Sunday, June 07, 2009

Another View of Our Failures

Although I am aware that WaPo op-eds are sometimes paid advertisements, it was interesting to see Mikhail Gorbachev's views on our country there this morning. Like many ex-politicians, Mr. Gorbachev can make a good living by touring with his opinions, and has developed a line that he claims has produced significant applause.

He is observing for his audiences that we need to have our own Perestroika, a shake-up of our systems deeper than the regular changes in personnel that our elections produce. In Russia, there were no elections that had real meaning until Perestroika, and engrained personnel inside their bureaucracy had allowed real stagnation that was stifling the economy. While several commenters and posters seem to think that we have the same problem, I think that they are misled by the misuse of position in our government that the maladministration just past perpetrated.

Our system requires good information, and that's been a major weakness. When a Newt Gingrich can buy his way onto the opinion pages of our major news organs, we are ill served in the system of acquiring information. In Russia, the acknowledged propaganda that the rulers instituted was known for what it was, and underground sources developed. That's what has been happening here, and it has brought about changes that promise to upset the evils that resulted.

To Mr. Gorbachev, the evils resulting have suggested the need for the government itself to be radically changed.


We started with glasnost -- giving people a chance to speak out about their worries without fear. I never agreed with my great countryman Alexander Solzhenitsyn when he said that "Gorbachev's glasnost ruined everything." Without glasnost, no changes would have occurred, and Solzhenitsyn would have ended his days in Vermont rather than in Russia.

At first, we labored under the illusion that revamping the existing system -- changes within the "socialist model" -- would suffice. But the pushback from the Communist Party and the government bureaucracy was too strong. Toward the end of 1986, it became clear to me and my supporters that nothing less than the replacement of the system's building blocks was needed.

We opted for free elections, political pluralism, freedom of religion and an economy with competition and private property. We sought to effect these changes in an evolutionary way and without bloodshed. We made mistakes. Important decisions were made too late, and we were unable to complete our perestroika.
(snip)
In the West, the breakup of the Soviet Union was viewed as a total victory that proved that the West did not need to change. Western leaders were convinced that they were at the helm of the right system and of a well-functioning, almost perfect economic model. Scholars opined that history had ended. The "Washington Consensus," the dogma of free markets, deregulation and balanced budgets at any cost, was force-fed to the rest of the world.

But then came the economic crisis of 2008 and 2009, and it became clear that the new Western model was an illusion that benefited chiefly the very rich. Statistics show that the poor and the middle class saw little or no benefit from the economic growth of the past decades. (Emphasis added.)


The statement that economic growth passed workers by is indeed true. The diagnosis which would pitch out the baby with the bathwater oversimplifies, to my mind. While Gorbachev, and some of those alienated by the slow progress of change, consider that the entire system is faulty, I see the problem as one posed by the operation of ideology that has placed enemies of our government in positions of power.
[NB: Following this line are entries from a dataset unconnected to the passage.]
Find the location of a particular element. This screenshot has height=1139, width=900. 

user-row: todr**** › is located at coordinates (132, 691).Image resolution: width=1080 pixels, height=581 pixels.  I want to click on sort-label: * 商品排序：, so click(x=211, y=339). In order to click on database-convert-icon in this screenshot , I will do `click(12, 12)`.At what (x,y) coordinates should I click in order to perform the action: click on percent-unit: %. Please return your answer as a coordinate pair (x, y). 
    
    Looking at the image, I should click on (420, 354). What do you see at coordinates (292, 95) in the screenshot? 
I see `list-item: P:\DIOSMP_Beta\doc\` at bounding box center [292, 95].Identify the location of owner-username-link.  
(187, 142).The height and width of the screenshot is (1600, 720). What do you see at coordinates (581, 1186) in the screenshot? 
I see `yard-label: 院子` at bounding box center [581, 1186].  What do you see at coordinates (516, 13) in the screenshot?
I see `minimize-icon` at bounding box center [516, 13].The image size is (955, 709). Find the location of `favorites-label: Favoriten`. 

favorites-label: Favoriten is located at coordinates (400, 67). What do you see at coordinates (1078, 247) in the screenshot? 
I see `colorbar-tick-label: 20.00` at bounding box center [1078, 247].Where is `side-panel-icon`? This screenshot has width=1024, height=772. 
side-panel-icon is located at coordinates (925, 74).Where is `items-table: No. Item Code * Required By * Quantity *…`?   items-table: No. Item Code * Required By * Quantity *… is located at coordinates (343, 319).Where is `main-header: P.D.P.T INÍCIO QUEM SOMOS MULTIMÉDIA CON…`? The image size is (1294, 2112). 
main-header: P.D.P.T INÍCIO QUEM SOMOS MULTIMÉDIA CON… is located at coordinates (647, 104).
With an enemy of the environment running EPA, an enemy of justice managing DOJ, an enemy of labor manipulating the Labor Department, and so on throughout the executive branch, there is no functioning system. The system has been perverted by its enemies, though, rather than by its own weaknesses.

Furthermore, the staff accumulated by these enemies of the state have been operating against the public interest for more than eight years. There are some agencies that need realigning, and one that the administration of President Obama has suggested is an agency for consumer protection of financial institution operations.

I believe that a slowly, methodically, shifting of the government we have into hands that want to and are capable of its operation in the interests of the public is the answer. After all, in Russia, perestroika brought about a system for promoting the public interest, instituting a public voice that hadn't had any place in Russia's government before. Ours was originated with that in mind, and only has been diverted from its purposes by those who wanted to siphon the benefits off to themselves, away from the greater good.

Former President Gorbachev is seeing an effect, and it is a bad one. Behind it, though, is a cause, and he is deluded by the gross misinformation our media has been spreading.

Our government has been subverted, but it can be fixed. An election works more effectively than massive shifts in structure, when it puts public service back into the scheme of things. The main change of perestroika was to give the public a voice.

Cold War victims took late President Khrushchev's promise that he would 'bury us' so seriously that they dug the hole themselves. By empowering those who twisted our freedoms to the purposes of combating our own citizens, we have weakened the best form of government ever brought into being. Rather than scrapping it, we need to put our value system back into it. Freedom from repression, not freedom from protection, is its proper function.